You can see the new web-page here.
It should look something like this on a computer screen.
And something like this on a smart phone.
My previous web-site looked exactly the same on a smart phone as it did on a computer screen, only smaller. This one is scalable, so that it should fit, should adjust, to various screen sizes.
And that's just part of the reason I've decided to take a more hands-off approach to maintaining my web-site. When I first learned computer coding, we were taught Fortran. Our screens were dark green with bright green letters, and they were terminals, not individual computers. Terminals hooked to a big computer in a different building, and as students we had the lowest priority, which meant it took a long time to type something in. Then personal computers came out, such as my first, a Commodore 64, and I learned Basic. Then Pascal as I got into grad school. Then C. A brief dabbling in Object-Oriented programming. Then I graduated and got to working on fiddles. I have no idea what's going on in programming today, and I don't care to learn. I want to spend my time on fiddles. And music. And reading. Cat videos. Nearly anything else, except yard work.
The other idea I had was to be minimal on my shop's web page. It's something I've been thinking about for some time now. In previous incarnations of my shop's web page, I had multiple pages, stacked with what I thought of as useful information. The problem is, as time has gone on, fewer and fewer folks read much of it. They wanted contact information, to contact me, and then ask me exactly what they wanted to know rather than searching in hope that it might be somewhere on my web-page. And it probably wasn't, truthfully.
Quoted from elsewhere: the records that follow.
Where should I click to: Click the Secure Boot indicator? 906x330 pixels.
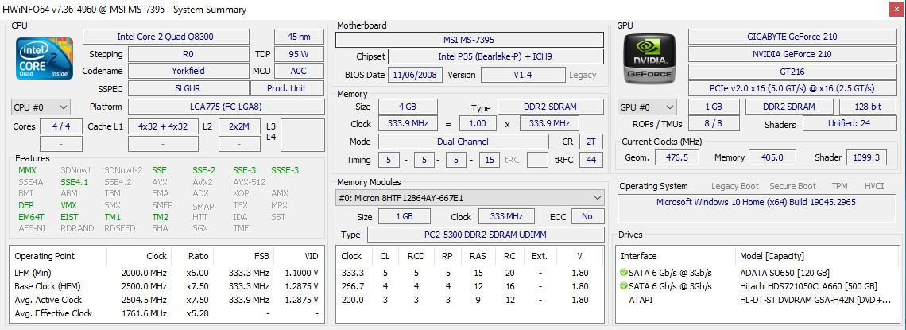[x=792, y=186]
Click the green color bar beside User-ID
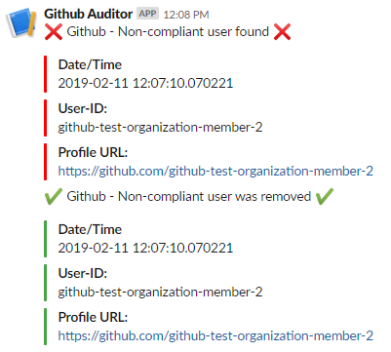 [46, 283]
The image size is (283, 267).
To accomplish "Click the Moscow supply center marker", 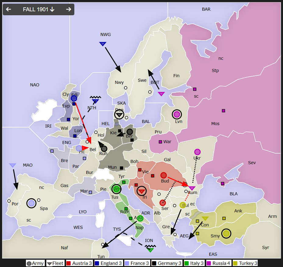I will point(224,111).
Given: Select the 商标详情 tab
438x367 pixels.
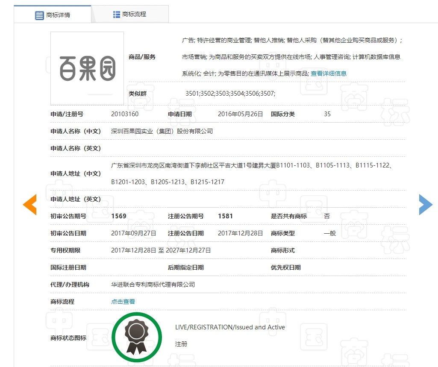Looking at the screenshot, I should click(x=57, y=14).
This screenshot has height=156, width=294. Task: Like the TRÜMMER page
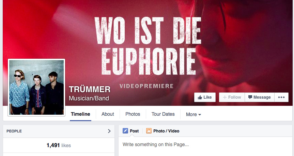point(205,97)
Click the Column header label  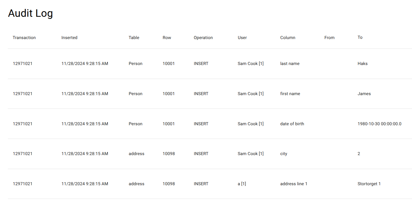(x=288, y=38)
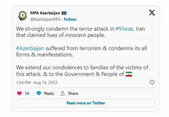Viewport: 169px width, 117px height.
Task: Click the pink heart like icon
Action: coord(20,93)
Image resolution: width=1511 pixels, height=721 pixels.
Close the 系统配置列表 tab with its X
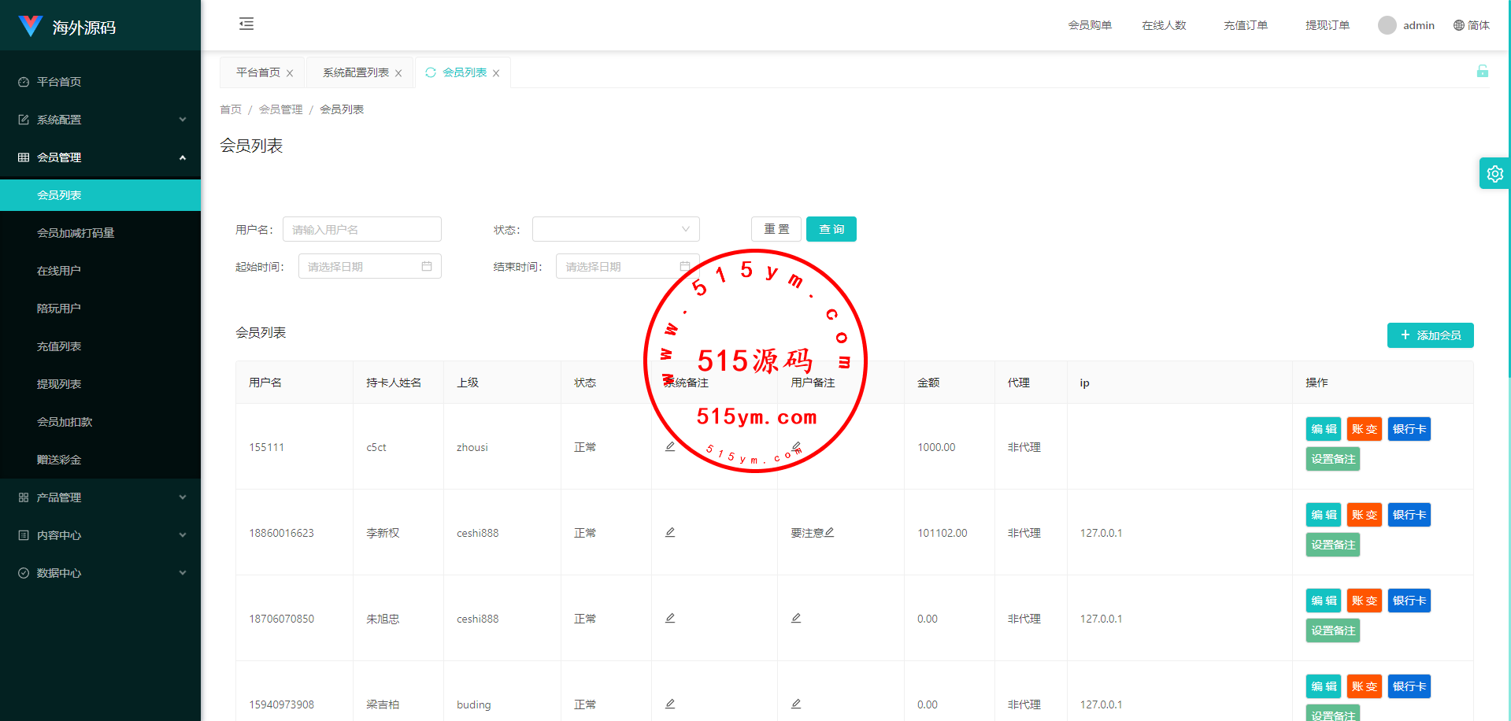coord(398,73)
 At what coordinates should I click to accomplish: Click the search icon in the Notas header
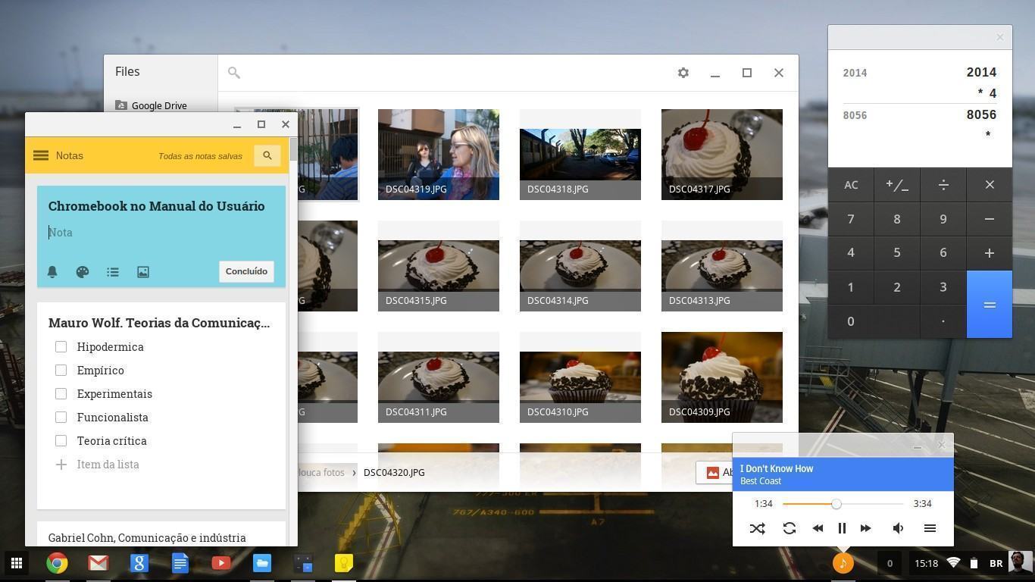(x=267, y=155)
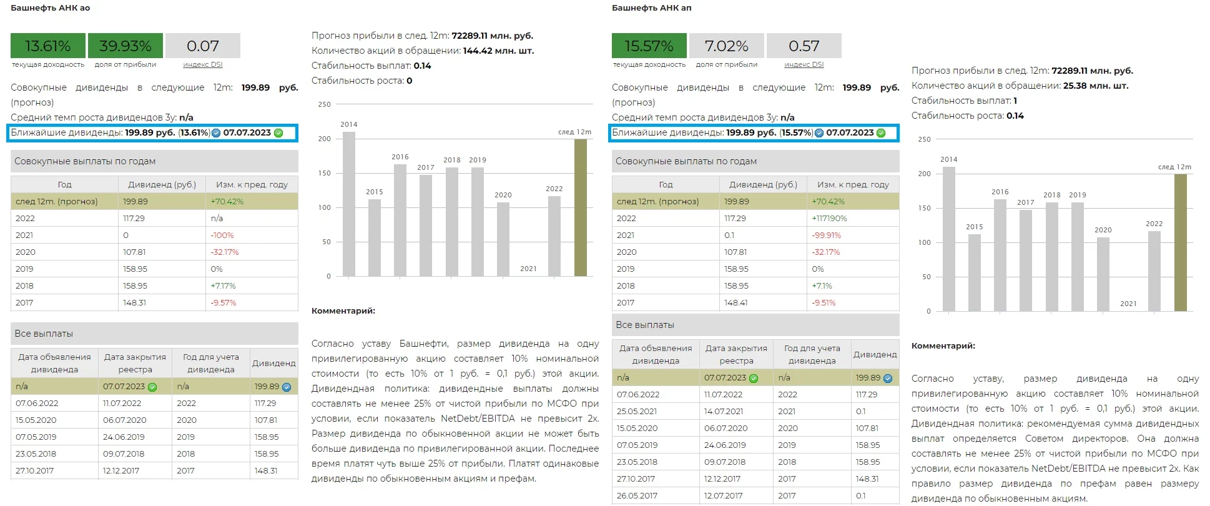
Task: Click 'Изм. к пред. году' column header in ап table
Action: tap(853, 184)
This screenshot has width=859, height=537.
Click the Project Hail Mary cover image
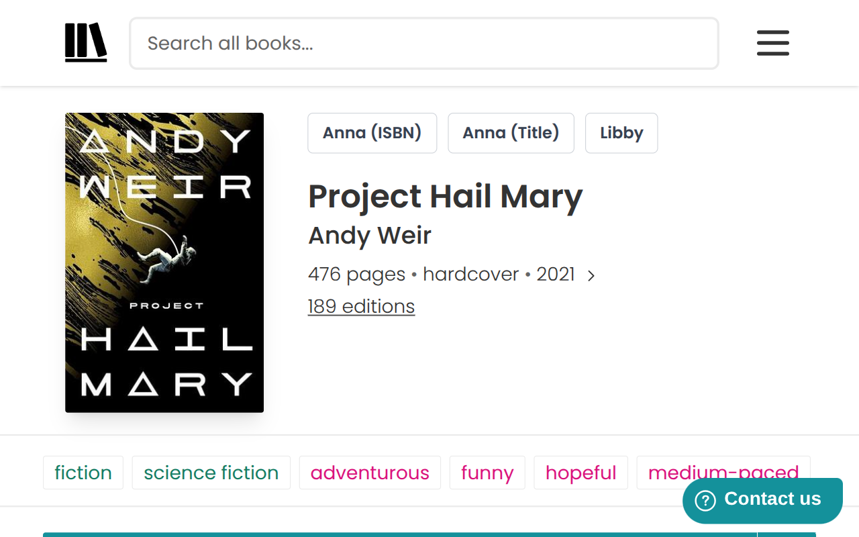[164, 262]
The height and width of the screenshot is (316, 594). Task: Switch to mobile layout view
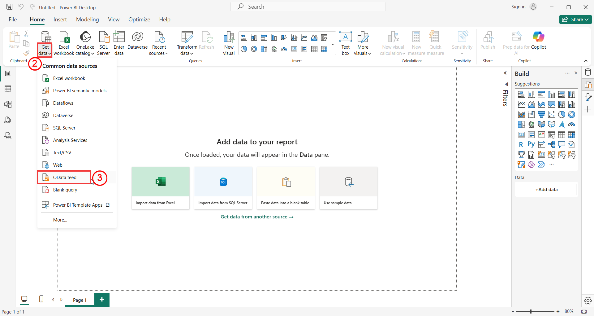point(41,299)
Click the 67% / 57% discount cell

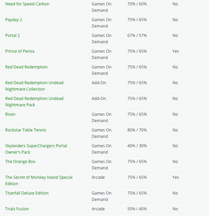137,36
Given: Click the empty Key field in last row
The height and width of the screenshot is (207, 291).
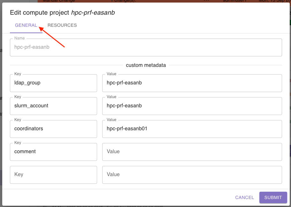Looking at the screenshot, I should 53,175.
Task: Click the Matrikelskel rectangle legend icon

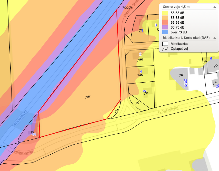Action: (x=165, y=44)
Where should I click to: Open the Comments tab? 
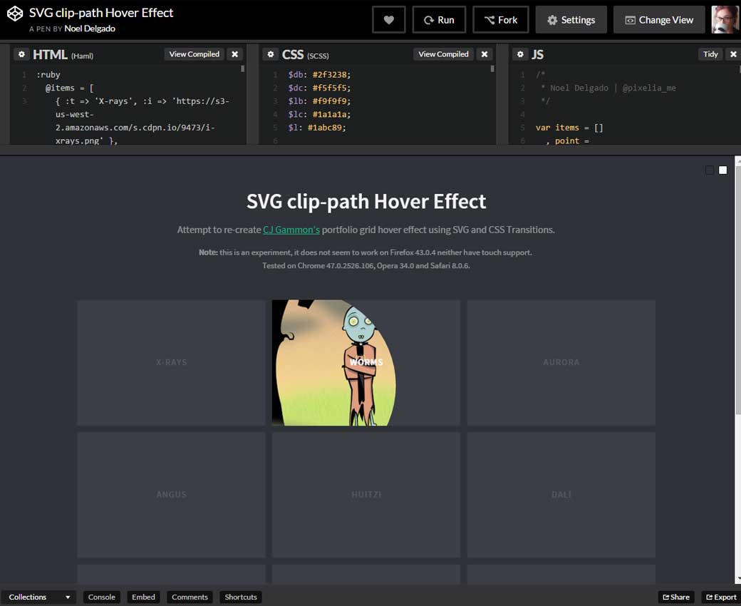(190, 597)
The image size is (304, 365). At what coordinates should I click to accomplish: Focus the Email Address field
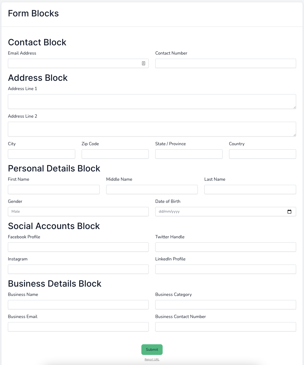click(x=78, y=63)
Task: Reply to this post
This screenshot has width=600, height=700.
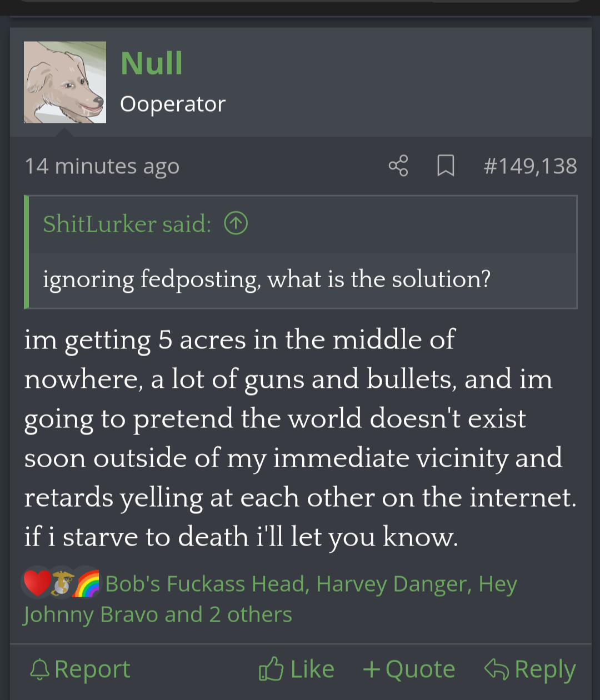Action: point(530,669)
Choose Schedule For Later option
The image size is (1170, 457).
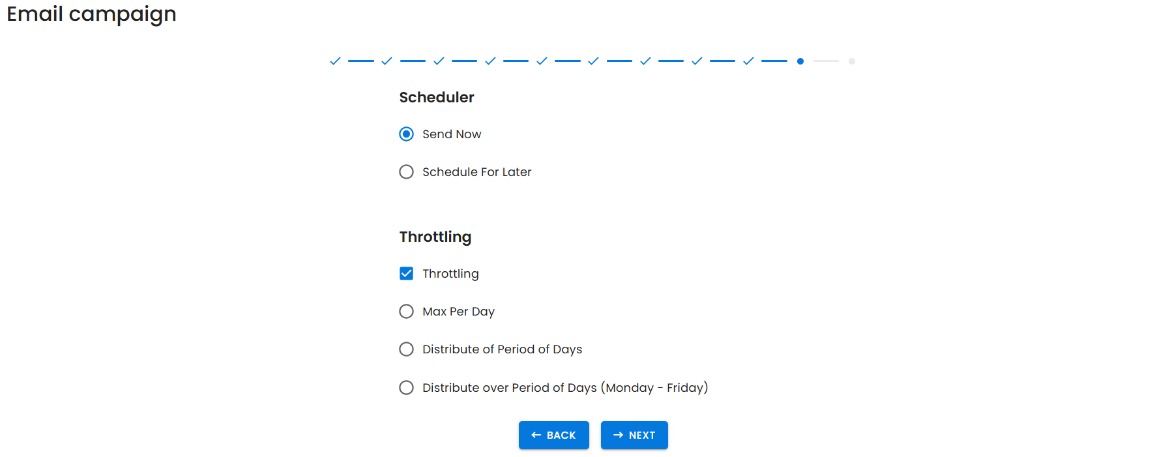(x=407, y=172)
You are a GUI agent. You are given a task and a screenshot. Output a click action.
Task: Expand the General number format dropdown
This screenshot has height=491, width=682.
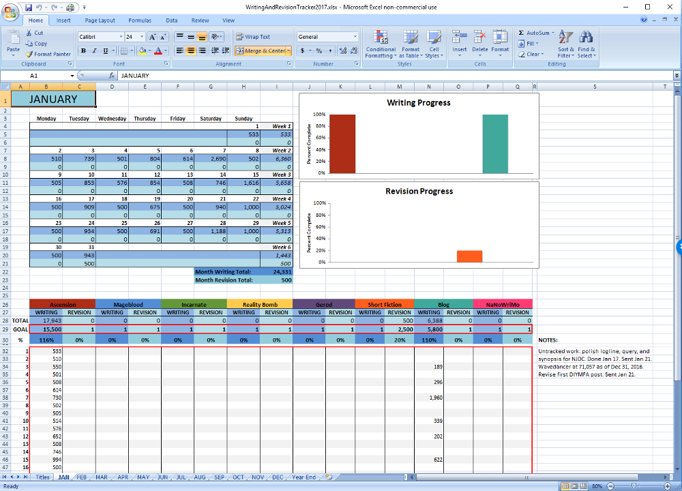355,37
So the new web-page in really basically a high-tech business card. Roger and I designed it as single page. I do have links to this blog and to the shop's Facebook page. That's where I'll add recent information, which will be highly relevant for a brief period of time, then can fade into the memory bank of some computer somewhere and folks won't have to wade through it to find out what my hours are. (By appointment, as with most single-person violin shops.)
If you want to see Roger's web-site, it's at atalkingfish.com.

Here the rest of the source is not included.